I love James Bach’s classic paper Test Automation Snake Oil. It’s almost 10 years old, but still applicable today.
Best Practices for Automation
- Keep the UI layer as thin as possible, and do as little automation at the UI layer as possible. Architect your application to allow testing at different layers via APIs, rather than driving all automation through the UI. This is referred to as proper architectural layering, where you have defined clear architectural layers in the software. Tests below the UI layer are developed as unit tests, so they have the advantages of lower cost of maintenance and less fragility.
Here’s the architecture of the test case management product we are developing, which enables this. We’re currently focusing our test case development at the client API layer and action API layer, with a few UI tests for end-to-end testing.
- Ensure developers and testers work together.
- Developers should develop unit tests for the layers they are developing as they go. Testers should leverage developer unit tests for config testing. For example, if your application supports different server configurations, and you have dev unit tests that test the server, testers should run these tests against the different supported configs.
- Avoid duplication of tests. If developers have a rich set of business object unit tests to test the business logic, all of these tests likely does not need to be repeated at the UI layer. For the products we are developing, our test team develops the test plan and test cases, we tag which ones we want to automate, and both developers and testers work off this list.

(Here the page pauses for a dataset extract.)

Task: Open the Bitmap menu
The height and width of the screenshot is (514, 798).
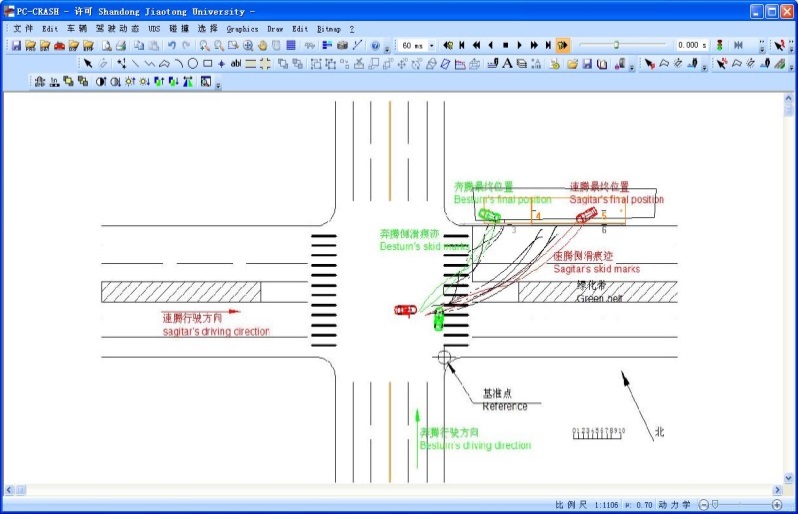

Getting started with VS 2008
You can start now with automation using VS 2008 unit tests to target the layers in your software, and web tests to test your server at the http layer. Web tests largely fall into the same boat as UI automation tests for maintenance and development cost. They were primarily developed for load testing, but can also be used for functional testing of the server. Since they do not drive the application at the UI layer, but rather the http layer, they are harder to work with than UI tests.
You can also automate your builds using TeamBuild, and configure BVT unit tests to run as part of the build to ensure the build quality. Test results are published to TFS, so the entire team can see the results of the tests and quality of the build.
There are several different test partners offering UI automation solutions for VS, including Automated QA and ArtOfTest.
We are also working on UI automation technology for our next release, as well as TFS server-based test case management and a manual test runner.